Please restate the data word for word.
[EXTRACTED RECORDS Boundary: Start]
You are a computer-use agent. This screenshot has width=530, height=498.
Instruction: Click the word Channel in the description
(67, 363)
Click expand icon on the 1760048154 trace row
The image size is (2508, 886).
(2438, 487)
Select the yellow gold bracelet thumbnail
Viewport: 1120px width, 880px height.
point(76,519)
[EXTRACTED RECORDS Boundary: End]
RESPONSE TO THIS EXERCISE:
You are a computer-use agent. This screenshot has width=530, height=498.
Instruction: Click the word Channel in the description
(67, 363)
Click expand icon on the 1760048154 trace row
The image size is (2508, 886).
(2438, 487)
Select the yellow gold bracelet thumbnail
Viewport: 1120px width, 880px height.
point(76,519)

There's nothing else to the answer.